ACTIVITY →
So that nothing is lost, transcribe each line of the records exactly.

MATERIAL SUPPLIED →
==============================

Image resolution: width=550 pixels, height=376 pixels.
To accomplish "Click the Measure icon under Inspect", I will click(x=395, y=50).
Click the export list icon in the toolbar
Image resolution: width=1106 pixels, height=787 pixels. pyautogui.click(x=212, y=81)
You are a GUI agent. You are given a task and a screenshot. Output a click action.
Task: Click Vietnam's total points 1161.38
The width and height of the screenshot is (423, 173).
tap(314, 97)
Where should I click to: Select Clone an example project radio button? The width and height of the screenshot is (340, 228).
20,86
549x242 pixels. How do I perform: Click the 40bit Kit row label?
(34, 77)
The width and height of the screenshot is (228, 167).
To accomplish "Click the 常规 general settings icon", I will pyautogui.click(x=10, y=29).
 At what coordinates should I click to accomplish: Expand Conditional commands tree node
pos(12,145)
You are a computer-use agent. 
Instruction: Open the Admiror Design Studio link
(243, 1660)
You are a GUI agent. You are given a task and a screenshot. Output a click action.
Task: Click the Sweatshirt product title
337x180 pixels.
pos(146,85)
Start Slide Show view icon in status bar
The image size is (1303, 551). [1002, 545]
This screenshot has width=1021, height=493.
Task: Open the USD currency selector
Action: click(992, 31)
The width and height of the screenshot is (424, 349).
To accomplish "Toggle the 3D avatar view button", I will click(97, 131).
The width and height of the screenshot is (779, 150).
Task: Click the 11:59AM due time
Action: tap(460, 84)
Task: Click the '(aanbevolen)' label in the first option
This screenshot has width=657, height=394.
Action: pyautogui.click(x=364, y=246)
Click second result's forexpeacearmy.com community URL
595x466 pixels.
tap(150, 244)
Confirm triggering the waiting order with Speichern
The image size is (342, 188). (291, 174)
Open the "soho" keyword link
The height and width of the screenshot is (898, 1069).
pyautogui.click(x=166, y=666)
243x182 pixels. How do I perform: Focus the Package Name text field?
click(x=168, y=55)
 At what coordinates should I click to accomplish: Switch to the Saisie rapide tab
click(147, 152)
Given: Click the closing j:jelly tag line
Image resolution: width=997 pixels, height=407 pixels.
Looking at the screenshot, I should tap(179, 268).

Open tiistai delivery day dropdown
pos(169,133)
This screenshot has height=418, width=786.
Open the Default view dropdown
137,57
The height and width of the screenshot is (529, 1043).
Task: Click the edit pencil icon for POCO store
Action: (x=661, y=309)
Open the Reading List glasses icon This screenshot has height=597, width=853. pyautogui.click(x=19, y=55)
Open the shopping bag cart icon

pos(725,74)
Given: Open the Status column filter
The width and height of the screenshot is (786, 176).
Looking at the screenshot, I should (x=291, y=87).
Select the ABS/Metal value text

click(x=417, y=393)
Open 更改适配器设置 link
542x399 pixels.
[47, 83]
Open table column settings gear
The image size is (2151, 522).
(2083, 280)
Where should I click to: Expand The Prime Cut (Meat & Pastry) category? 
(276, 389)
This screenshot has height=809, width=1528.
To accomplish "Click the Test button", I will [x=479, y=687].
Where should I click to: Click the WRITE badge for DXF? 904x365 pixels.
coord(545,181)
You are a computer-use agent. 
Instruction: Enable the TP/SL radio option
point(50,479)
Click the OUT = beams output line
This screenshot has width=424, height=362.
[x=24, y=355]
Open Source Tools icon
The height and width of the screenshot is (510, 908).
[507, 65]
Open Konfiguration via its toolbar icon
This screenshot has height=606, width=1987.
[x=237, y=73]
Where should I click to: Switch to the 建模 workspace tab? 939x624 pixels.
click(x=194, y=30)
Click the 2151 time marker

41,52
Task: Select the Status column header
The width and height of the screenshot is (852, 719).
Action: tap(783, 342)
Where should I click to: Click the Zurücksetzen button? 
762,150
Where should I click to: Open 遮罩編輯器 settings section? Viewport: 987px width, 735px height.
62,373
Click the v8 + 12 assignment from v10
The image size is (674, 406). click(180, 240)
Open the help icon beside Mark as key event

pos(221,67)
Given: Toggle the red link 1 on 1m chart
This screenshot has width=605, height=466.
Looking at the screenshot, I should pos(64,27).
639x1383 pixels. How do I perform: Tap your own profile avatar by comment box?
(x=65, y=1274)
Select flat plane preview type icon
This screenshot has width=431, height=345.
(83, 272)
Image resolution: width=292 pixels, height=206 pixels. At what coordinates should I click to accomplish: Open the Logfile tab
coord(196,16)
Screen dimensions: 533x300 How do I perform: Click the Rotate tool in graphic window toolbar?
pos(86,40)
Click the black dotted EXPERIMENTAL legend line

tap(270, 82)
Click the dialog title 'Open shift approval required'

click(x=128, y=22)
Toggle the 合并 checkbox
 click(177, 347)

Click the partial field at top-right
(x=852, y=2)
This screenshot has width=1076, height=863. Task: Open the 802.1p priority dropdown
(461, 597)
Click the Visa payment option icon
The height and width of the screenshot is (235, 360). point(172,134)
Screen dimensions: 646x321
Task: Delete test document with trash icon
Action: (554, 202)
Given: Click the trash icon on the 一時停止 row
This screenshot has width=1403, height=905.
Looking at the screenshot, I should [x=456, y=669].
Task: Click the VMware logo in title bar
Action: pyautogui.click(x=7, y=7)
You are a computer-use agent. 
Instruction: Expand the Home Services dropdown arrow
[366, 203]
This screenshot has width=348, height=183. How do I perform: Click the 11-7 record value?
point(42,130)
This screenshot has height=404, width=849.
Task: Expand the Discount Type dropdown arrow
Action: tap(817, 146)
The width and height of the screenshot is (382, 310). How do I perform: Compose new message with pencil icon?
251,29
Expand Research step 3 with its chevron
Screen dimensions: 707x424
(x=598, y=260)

==============================

ANSWER BELOW →
Image resolution: width=550 pixels, height=376 pixels.
To accomplish "Click the Measure icon under Inspect", I will click(x=395, y=50).
Click the export list icon in the toolbar
Image resolution: width=1106 pixels, height=787 pixels. pyautogui.click(x=212, y=81)
You are a GUI agent. You are given a task and a screenshot. Output a click action.
Task: Click Vietnam's total points 1161.38
The width and height of the screenshot is (423, 173).
tap(314, 97)
Where should I click to: Select Clone an example project radio button? The width and height of the screenshot is (340, 228).
20,86
549x242 pixels. How do I perform: Click the 40bit Kit row label?
(34, 77)
The width and height of the screenshot is (228, 167).
To accomplish "Click the 常规 general settings icon", I will pyautogui.click(x=10, y=29).
 At what coordinates should I click to accomplish: Expand Conditional commands tree node
pos(12,145)
You are a computer-use agent. 
Instruction: Open the Admiror Design Studio link
(243, 1660)
You are a GUI agent. You are given a task and a screenshot. Output a click action.
Task: Click the Sweatshirt product title
337x180 pixels.
pos(146,85)
Start Slide Show view icon in status bar
The image size is (1303, 551). [1002, 545]
This screenshot has width=1021, height=493.
Task: Open the USD currency selector
Action: click(992, 31)
The width and height of the screenshot is (424, 349).
To accomplish "Toggle the 3D avatar view button", I will click(97, 131).
The width and height of the screenshot is (779, 150).
Task: Click the 11:59AM due time
Action: tap(460, 84)
Task: Click the '(aanbevolen)' label in the first option
This screenshot has width=657, height=394.
Action: pyautogui.click(x=364, y=246)
Click second result's forexpeacearmy.com community URL
595x466 pixels.
tap(150, 244)
Confirm triggering the waiting order with Speichern
The image size is (342, 188). (291, 174)
Open the "soho" keyword link
The height and width of the screenshot is (898, 1069).
pyautogui.click(x=166, y=666)
243x182 pixels. How do I perform: Focus the Package Name text field?
click(x=168, y=55)
 At what coordinates should I click to accomplish: Switch to the Saisie rapide tab
click(147, 152)
Given: Click the closing j:jelly tag line
Image resolution: width=997 pixels, height=407 pixels.
Looking at the screenshot, I should tap(179, 268).

Open tiistai delivery day dropdown
pos(169,133)
This screenshot has height=418, width=786.
Open the Default view dropdown
137,57
The height and width of the screenshot is (529, 1043).
Task: Click the edit pencil icon for POCO store
Action: (x=661, y=309)
Open the Reading List glasses icon This screenshot has height=597, width=853. pyautogui.click(x=19, y=55)
Open the shopping bag cart icon

pos(725,74)
Given: Open the Status column filter
The width and height of the screenshot is (786, 176).
Looking at the screenshot, I should (x=291, y=87).
Select the ABS/Metal value text

click(x=417, y=393)
Open 更改适配器设置 link
542x399 pixels.
[47, 83]
Open table column settings gear
The image size is (2151, 522).
(2083, 280)
Where should I click to: Expand The Prime Cut (Meat & Pastry) category? 
(276, 389)
This screenshot has height=809, width=1528.
To accomplish "Click the Test button", I will [x=479, y=687].
Where should I click to: Click the WRITE badge for DXF? 904x365 pixels.
coord(545,181)
You are a computer-use agent. 
Instruction: Enable the TP/SL radio option
point(50,479)
Click the OUT = beams output line
This screenshot has width=424, height=362.
[x=24, y=355]
Open Source Tools icon
The height and width of the screenshot is (510, 908).
[507, 65]
Open Konfiguration via its toolbar icon
This screenshot has height=606, width=1987.
[x=237, y=73]
Where should I click to: Switch to the 建模 workspace tab? 939x624 pixels.
click(x=194, y=30)
Click the 2151 time marker

41,52
Task: Select the Status column header
The width and height of the screenshot is (852, 719).
Action: tap(783, 342)
Where should I click to: Click the Zurücksetzen button? 
762,150
Where should I click to: Open 遮罩編輯器 settings section? Viewport: 987px width, 735px height.
62,373
Click the v8 + 12 assignment from v10
The image size is (674, 406). click(180, 240)
Open the help icon beside Mark as key event

pos(221,67)
Given: Toggle the red link 1 on 1m chart
This screenshot has width=605, height=466.
Looking at the screenshot, I should pos(64,27).
639x1383 pixels. How do I perform: Tap your own profile avatar by comment box?
(x=65, y=1274)
Select flat plane preview type icon
This screenshot has width=431, height=345.
(83, 272)
Image resolution: width=292 pixels, height=206 pixels. At what coordinates should I click to accomplish: Open the Logfile tab
coord(196,16)
Screen dimensions: 533x300 How do I perform: Click the Rotate tool in graphic window toolbar?
pos(86,40)
Click the black dotted EXPERIMENTAL legend line

tap(270, 82)
Click the dialog title 'Open shift approval required'

click(x=128, y=22)
Toggle the 合并 checkbox
 click(177, 347)

Click the partial field at top-right
(x=852, y=2)
This screenshot has width=1076, height=863. Task: Open the 802.1p priority dropdown
(461, 597)
Click the Visa payment option icon
The height and width of the screenshot is (235, 360). point(172,134)
Screen dimensions: 646x321
Task: Delete test document with trash icon
Action: (554, 202)
Given: Click the trash icon on the 一時停止 row
This screenshot has width=1403, height=905.
Looking at the screenshot, I should [x=456, y=669].
Task: Click the VMware logo in title bar
Action: pyautogui.click(x=7, y=7)
You are a computer-use agent. 
Instruction: Expand the Home Services dropdown arrow
[366, 203]
This screenshot has width=348, height=183. How do I perform: Click the 11-7 record value?
point(42,130)
This screenshot has height=404, width=849.
Task: Expand the Discount Type dropdown arrow
Action: tap(817, 146)
The width and height of the screenshot is (382, 310). How do I perform: Compose new message with pencil icon?
251,29
Expand Research step 3 with its chevron
Screen dimensions: 707x424
(x=598, y=260)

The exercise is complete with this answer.